# Instructions to follow:
Everything from the line containing "Click the star icon on Follow" through the line containing "The height and" should be repeated exactly, and nothing else from the data.

# Given information:
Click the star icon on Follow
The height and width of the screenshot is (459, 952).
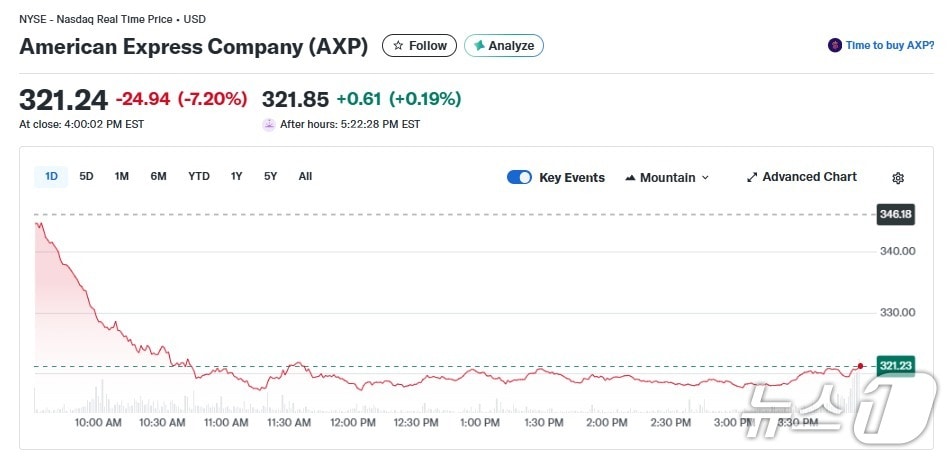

---

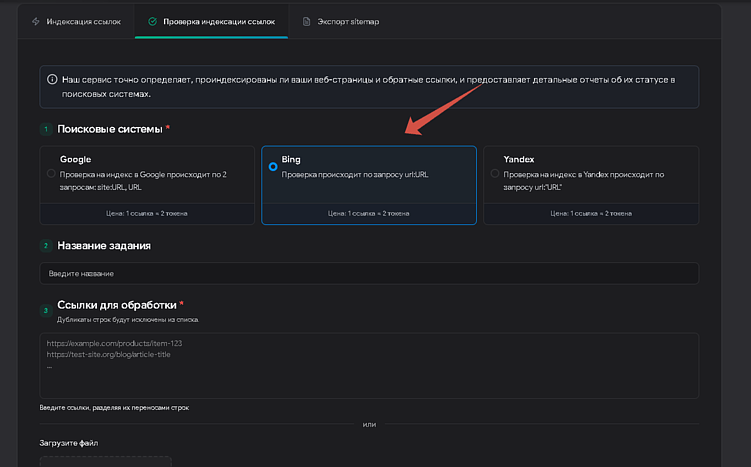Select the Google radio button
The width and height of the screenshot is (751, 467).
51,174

# Result of this exercise:
Click the star icon on Follow
The height and width of the screenshot is (459, 952).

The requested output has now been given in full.